## AIM OF THE TASK
How many of the lines below contain the string "pixel"? Case counts. Reply with the number alone.

## Dataset excerpt
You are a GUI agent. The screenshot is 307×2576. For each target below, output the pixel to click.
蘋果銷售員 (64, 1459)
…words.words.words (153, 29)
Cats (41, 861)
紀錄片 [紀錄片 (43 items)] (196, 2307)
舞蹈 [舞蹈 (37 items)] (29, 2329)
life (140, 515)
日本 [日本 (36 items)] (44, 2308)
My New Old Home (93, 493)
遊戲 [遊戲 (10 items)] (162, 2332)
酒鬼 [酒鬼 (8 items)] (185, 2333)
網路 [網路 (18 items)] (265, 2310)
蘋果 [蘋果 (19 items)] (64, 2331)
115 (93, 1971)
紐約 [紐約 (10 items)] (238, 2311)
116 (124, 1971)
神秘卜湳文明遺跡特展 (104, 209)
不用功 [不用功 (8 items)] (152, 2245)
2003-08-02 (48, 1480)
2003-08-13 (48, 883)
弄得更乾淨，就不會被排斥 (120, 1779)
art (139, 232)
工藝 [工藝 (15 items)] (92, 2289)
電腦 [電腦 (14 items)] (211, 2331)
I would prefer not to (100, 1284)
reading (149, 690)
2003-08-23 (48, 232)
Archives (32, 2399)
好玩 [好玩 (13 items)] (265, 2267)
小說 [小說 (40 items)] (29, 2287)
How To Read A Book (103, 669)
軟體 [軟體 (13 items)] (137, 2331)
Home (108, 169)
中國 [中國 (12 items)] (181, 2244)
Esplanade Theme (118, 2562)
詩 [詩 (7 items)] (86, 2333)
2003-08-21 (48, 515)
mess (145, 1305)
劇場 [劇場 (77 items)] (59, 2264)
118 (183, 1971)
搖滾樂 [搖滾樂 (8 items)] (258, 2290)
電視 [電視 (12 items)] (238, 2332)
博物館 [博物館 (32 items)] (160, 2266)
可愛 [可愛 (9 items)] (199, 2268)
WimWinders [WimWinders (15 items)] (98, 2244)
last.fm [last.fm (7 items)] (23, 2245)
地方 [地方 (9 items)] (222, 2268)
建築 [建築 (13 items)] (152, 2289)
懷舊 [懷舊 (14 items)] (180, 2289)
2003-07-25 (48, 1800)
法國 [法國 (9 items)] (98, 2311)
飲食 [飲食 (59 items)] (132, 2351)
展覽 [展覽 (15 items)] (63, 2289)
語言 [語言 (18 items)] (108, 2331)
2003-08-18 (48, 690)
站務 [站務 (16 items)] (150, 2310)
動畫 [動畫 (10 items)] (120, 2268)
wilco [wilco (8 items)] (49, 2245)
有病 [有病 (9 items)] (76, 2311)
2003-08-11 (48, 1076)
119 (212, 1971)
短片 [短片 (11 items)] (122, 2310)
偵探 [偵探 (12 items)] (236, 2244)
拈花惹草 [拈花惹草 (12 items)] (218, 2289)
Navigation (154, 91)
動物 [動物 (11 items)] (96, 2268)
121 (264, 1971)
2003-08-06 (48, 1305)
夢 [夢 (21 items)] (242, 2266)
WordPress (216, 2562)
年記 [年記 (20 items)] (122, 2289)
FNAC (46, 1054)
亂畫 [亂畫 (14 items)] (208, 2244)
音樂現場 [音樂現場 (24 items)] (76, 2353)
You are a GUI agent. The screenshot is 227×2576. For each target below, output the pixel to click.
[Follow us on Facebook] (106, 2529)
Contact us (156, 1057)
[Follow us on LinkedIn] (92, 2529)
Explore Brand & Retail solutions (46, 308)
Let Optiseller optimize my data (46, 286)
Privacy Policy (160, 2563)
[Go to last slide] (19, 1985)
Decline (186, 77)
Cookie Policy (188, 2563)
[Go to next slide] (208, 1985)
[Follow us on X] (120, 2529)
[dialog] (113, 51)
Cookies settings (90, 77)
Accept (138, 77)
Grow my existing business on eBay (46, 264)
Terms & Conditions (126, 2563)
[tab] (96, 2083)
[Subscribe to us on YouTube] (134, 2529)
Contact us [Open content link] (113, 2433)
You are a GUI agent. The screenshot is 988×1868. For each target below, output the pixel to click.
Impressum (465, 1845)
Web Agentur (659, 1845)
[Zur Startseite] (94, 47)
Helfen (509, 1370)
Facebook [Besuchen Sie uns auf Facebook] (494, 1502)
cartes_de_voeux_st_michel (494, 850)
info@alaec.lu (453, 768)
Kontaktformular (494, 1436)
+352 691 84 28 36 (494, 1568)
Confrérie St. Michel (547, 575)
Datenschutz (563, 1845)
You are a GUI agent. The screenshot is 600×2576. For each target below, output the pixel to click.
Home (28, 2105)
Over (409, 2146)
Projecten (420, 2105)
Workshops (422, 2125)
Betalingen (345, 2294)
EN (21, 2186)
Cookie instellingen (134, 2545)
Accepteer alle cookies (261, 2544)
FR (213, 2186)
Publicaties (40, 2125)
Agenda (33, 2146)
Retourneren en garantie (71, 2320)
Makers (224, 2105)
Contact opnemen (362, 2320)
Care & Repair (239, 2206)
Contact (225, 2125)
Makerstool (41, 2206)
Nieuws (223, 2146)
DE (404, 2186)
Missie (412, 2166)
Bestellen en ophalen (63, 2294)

## EXERCISE OUTPUT
4